Jym Shorts

Jym Shorts - September 8, 2022

by Michelle Krumenacher on September 08, 2022

Michelle Krumenacher shares her experience on their mission to Burundi, Africa.

I was sitting in the back of the bus watching my fellow team members’ heads and bodies bounce back and forth as we drove through the dirt and rock roads of Bujumbura, Burundi. It was warm with no A/C and closed windows so the dust wouldn’t fill the bus or our lungs. We pulled to the side of the “road” where every Burundian child from the neighborhood quickly greeted us. We were traveling to different widows' homes that day. The organization we traveled with, Sister Connection, built these widows' homes, but these specific widows we visited still did not have monthly sponsors. 

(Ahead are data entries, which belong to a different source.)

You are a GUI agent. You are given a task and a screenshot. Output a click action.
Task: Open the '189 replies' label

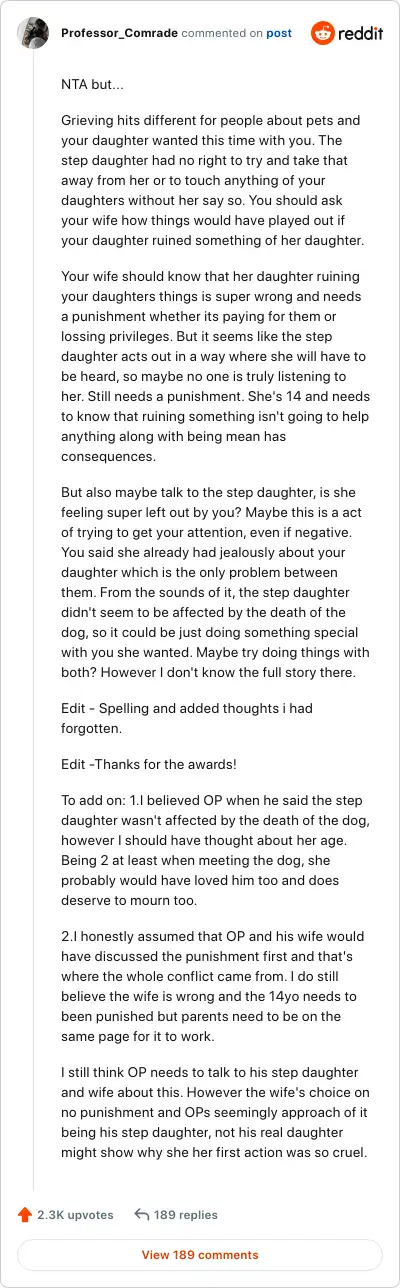pos(186,1215)
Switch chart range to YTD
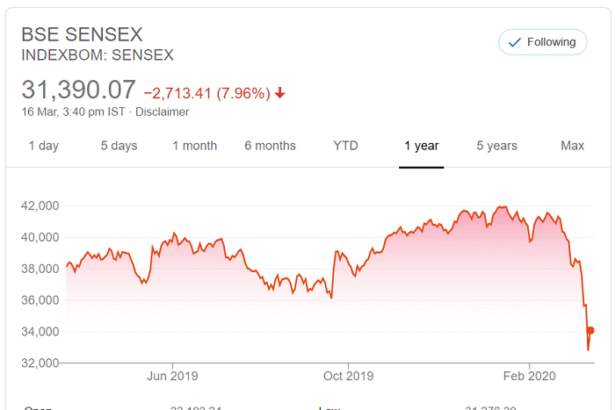 click(x=345, y=146)
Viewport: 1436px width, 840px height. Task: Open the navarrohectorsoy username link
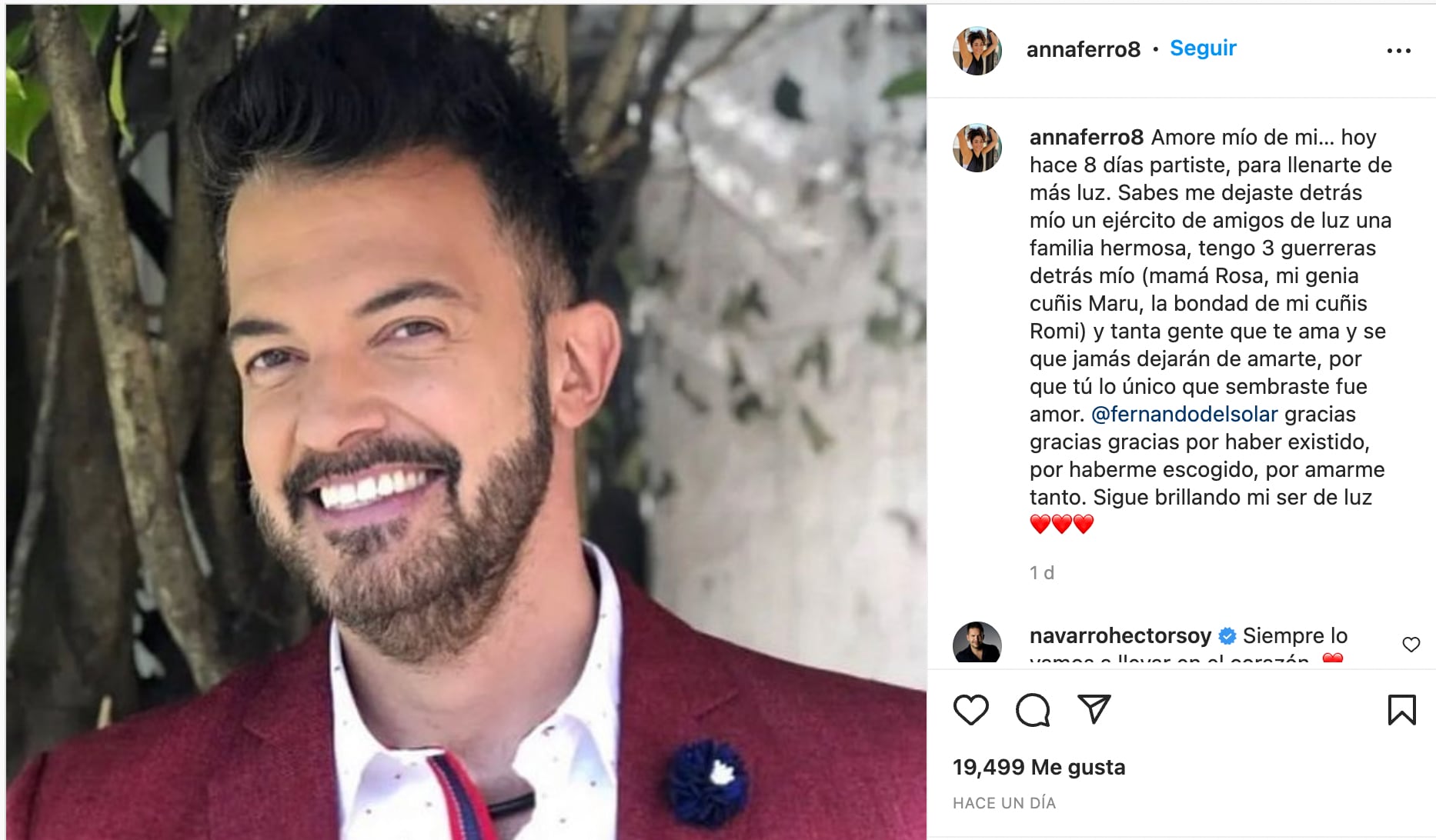pyautogui.click(x=1120, y=635)
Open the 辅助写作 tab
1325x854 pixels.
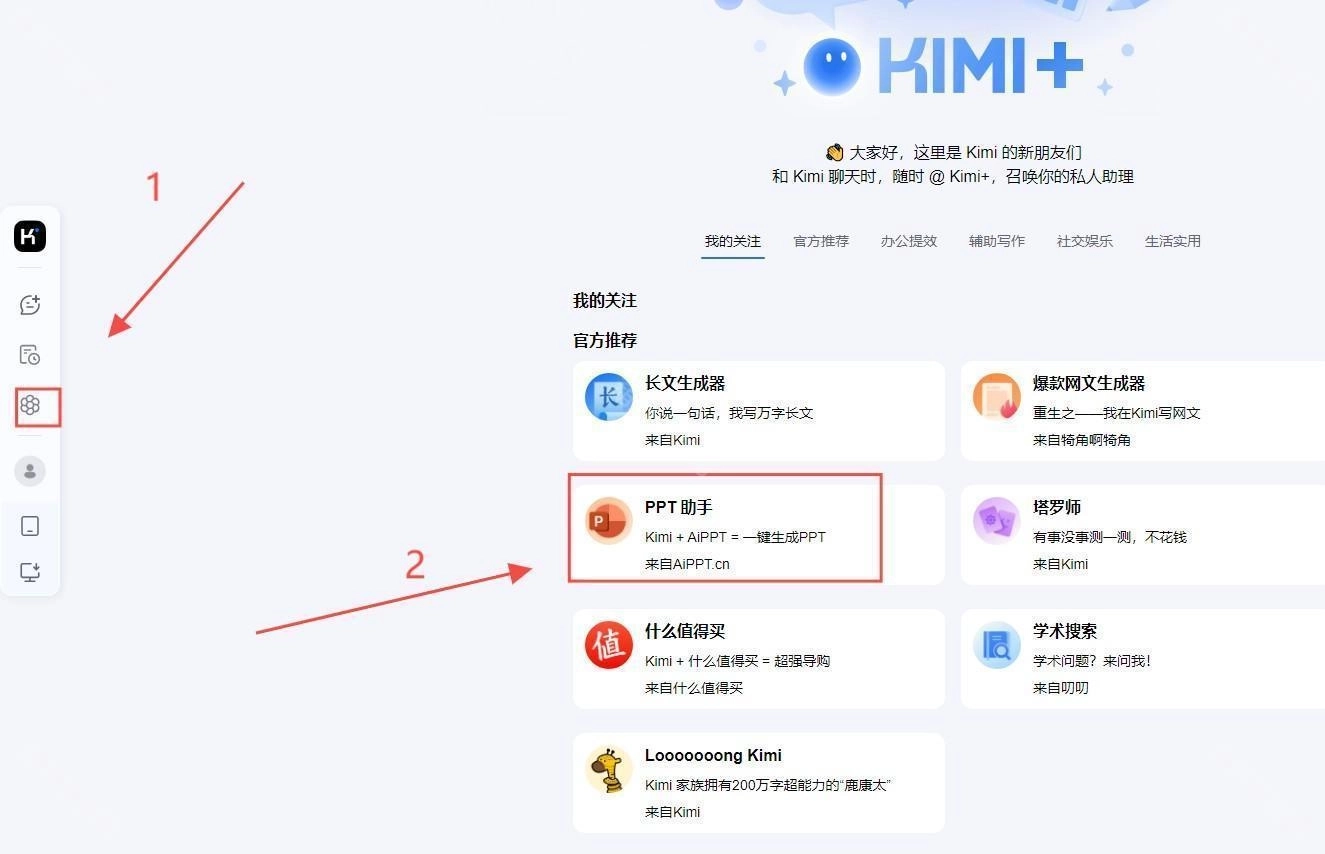(997, 241)
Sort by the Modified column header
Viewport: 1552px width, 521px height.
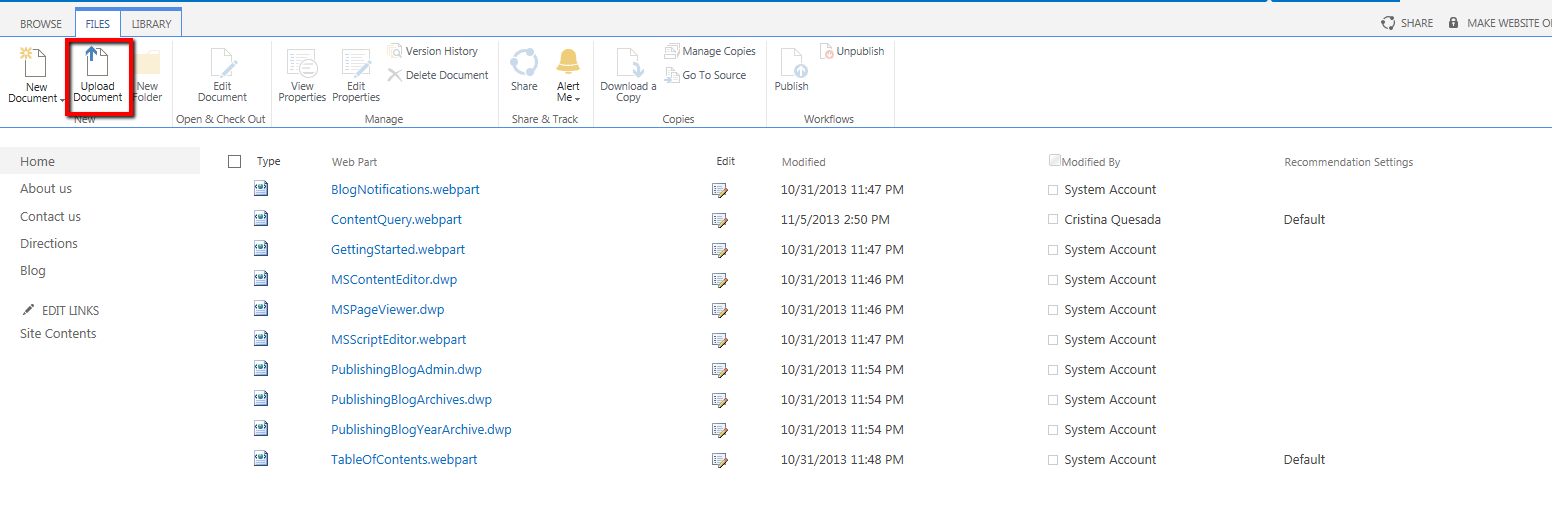pyautogui.click(x=803, y=162)
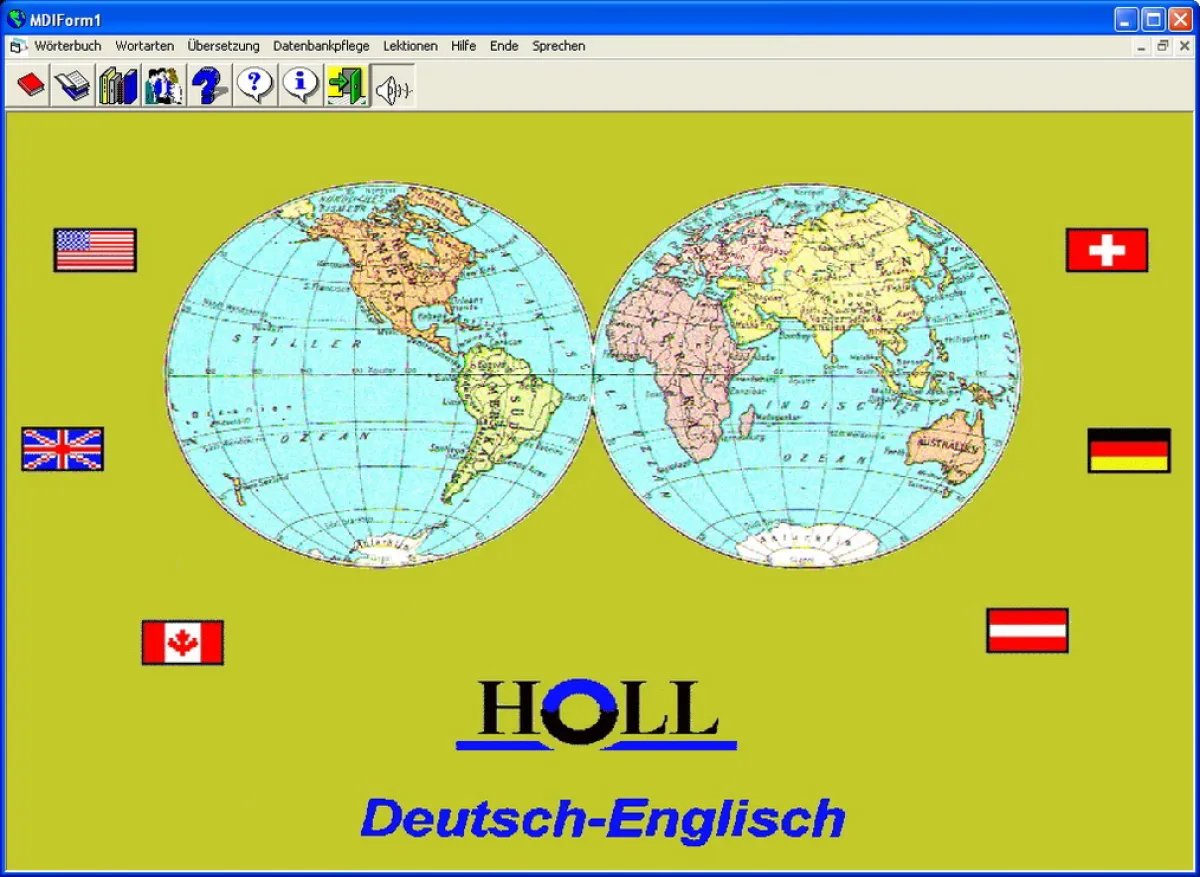Click the question mark speech bubble icon
Image resolution: width=1200 pixels, height=877 pixels.
tap(255, 86)
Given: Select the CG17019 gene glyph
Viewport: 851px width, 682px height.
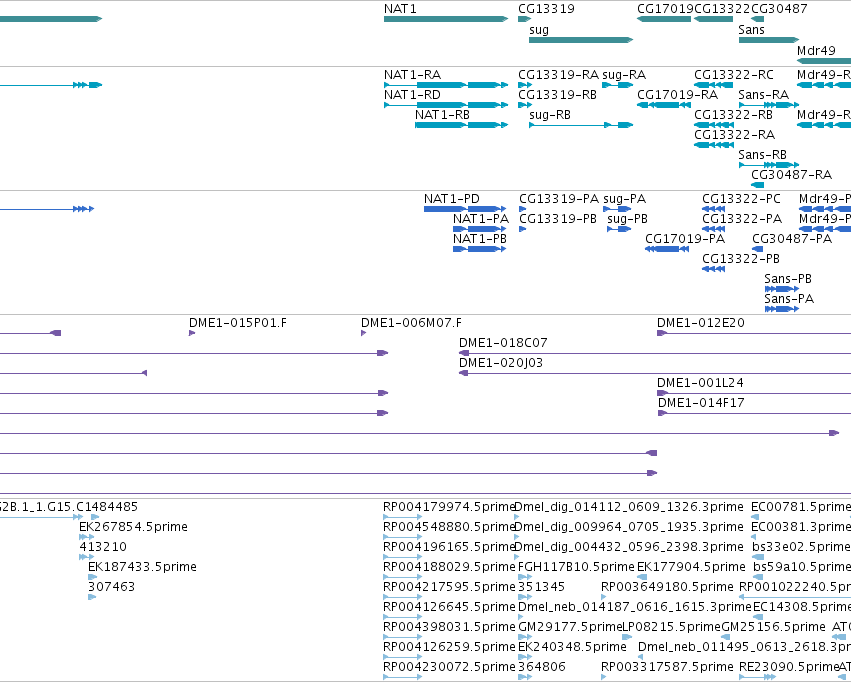Looking at the screenshot, I should [664, 19].
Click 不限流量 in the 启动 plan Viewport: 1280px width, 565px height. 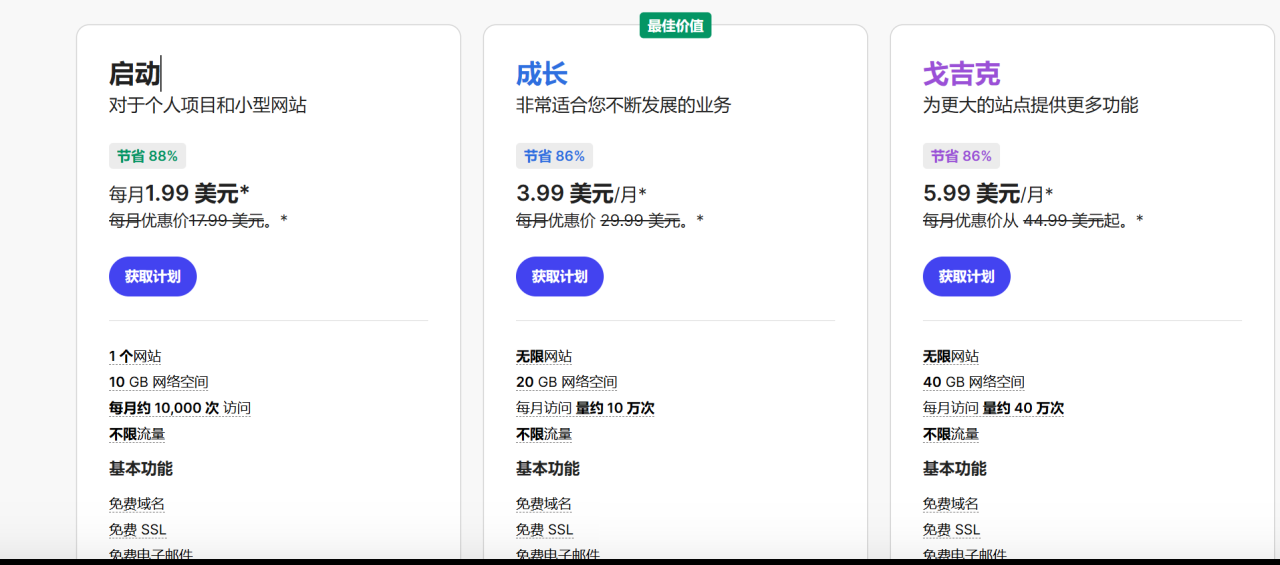[137, 434]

The entire community of children followed us, touching our skin and practicing their English “good morning” (it was afternoon), and none of them seemed to notice how crowded the narrow path was. At the end of the narrow path, we took a left, which led to a narrower path that had a brick building to our left and a significant drop-off to our right. Our feet were carefully placed on rocks and dirt so as not to slip off the roughly one-foot wide path. Josh and I held our 3 boys (9, 7, and 4-years old) close as the crowd gathered around us. Suddenly we stopped. I looked up and saw a shack. I thought, “Surely this isn’t the house” This is a shack.” 

I’ve been to many homes built by Sister Connection, but this was on a cliff and was very small. This was the house. The widow’s name was Jeanne and she had met another widow in the neighborhood who allowed her to build onto her home because the price of land is so high in the city. Jeanne told us about how thankful she was to have a roof over her head, how happy she was to meet her widowed neighbor who allowed her to build, and how grateful she was that Sister Connection built her this wonderful home. 

Her smile was contagious and her joy was deeply genuine. Jeanne had her arm around one of her young children the exact same way I had my arm around my own child, but hers wasn’t for protection so they wouldn’t fall off the cliff!

 

We asked Jeanne if she has been able to find a job. She said she makes bricks and carries them whenever there is a local project or she fetches water for other people and her children help her so they can make more money. If she makes bricks and carries them for ten hours a day she will make 2,000 francs, a whopping .97 cents. If she carries water she makes 200 francs or .10 cents, but if her children are able to help they can make .40 cents. A meal to feed her whole family beans, local vegetables and cassava costs her 5,000 francs ($2.44).

 

I stood there as a mom, in tears, as I listened to the difficulty this fellow mother faces with her three children. And yet I saw the God she worshipped, and He was much bigger than the God I know. I knew there was only one God we both served, but somehow her view of Him was so different from mine. The housing initiative through Sister Connection is a very big project—it costs $750 to build a home for a widow. Many churches, individuals, and small groups have built over 2,500 homes. But Jeanne was unsponsored.

 

Jeanne and her children are sincerely grateful for the roof over their heads and for the safety of a door that locks, but I saw their struggle to feed their children. Jeanne’s oldest son is nine-years-old and she has worked hard to keep him in school because she knows what an education means. I know with a sponsor, someone to commit to $35 a month where 100% of that money goes straight to her, she could feed, clothe and send all 3 of her children to school. This mother could go from hoping to have enough for one meal a day to eating three meals a day. $35 a month, what do I buy that I don’t need? What could I sell? What could I “sacrifice”? Sacrifice suddenly looked a lot different on that cliffside in Burundi.

This was my tenth trip to Burundi, and my eyes are opened to the poverty in a whole new way every time. There’s gratefulness and faith in these people that I hope we at LifePoint, as a small representation of the American church, will learn from and possess. Thank you, LifePoint church, for allowing my family and me the honor of meeting and serving these widows and orphans of Burundi.